What is Section 4062(e) and How Does it Work?

Section 4062(e) is a provision of ERISA intended to help protect pensions in situations where a company ceases operations and workers lose their jobs.

A 4062(e) event occurs when:

  • There is a permanent cessation of operations at a facility; and
  • That cessation results in a workforce reduction of more than a 15% reduction in the total number of eligible employees; where
  • Eligible employees are employees eligible to participate in any employee pension plan (i.e. any defined benefit plan or defined contribution plan) maintained by members of the controlled group.

Then PBGC can take steps to protect the pension plan. There are several ways an employer can provide protection for the pension plan when a 4062(e) event occurs.
 

Are There Any Exemptions?

Yes. Pension plans falling into either of the following categories are exempt from 4062(e):

  • Pension plans that had fewer than 100 participants with accrued benefits as of the plan valuation date.
  • Pension plans that were at least 90% funded in the plan year before the cessation occurred. The funded level for this exemption is measured by comparing the plan’s assets to the plan’s unfunded vested benefits, as determined for purposes of paying PBGC premiums.

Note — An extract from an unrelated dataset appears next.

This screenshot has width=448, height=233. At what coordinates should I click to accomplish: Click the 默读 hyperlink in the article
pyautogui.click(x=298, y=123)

If a plan falls under one of these exemptions, then no reporting is required.

What Kinds of Company Actions Might Cause 4062(e) Events?
  • A company shuts down a plant and moves its operations to another country while the plant’s workers lose their jobs.
  • A company sells its operations to a new owner, who doesn’t hire the employees who lost their jobs and doesn’t take responsibility for their pension plan liabilities.
  • A company restructures and shuts down a facility, workers lose their jobs, and — because their pension is underfunded — they are at risk of losing their pension, too.
What Kinds of Company Actions are Not Covered by 4062(e)?
  • A company's stock is acquired and the new owner continues both the operations and the pension plan.
  • The closure is seasonal or temporary (e.g., to install new equipment).
Who Decides if a Company Action is Covered?

Initially, the company does. Companies report to PBGC if they believe their actions are covered by the law.

If PBGC and a company disagree whether an action is covered by the law, companies can appeal to an independent appeals board at PBGC and to the federal district court.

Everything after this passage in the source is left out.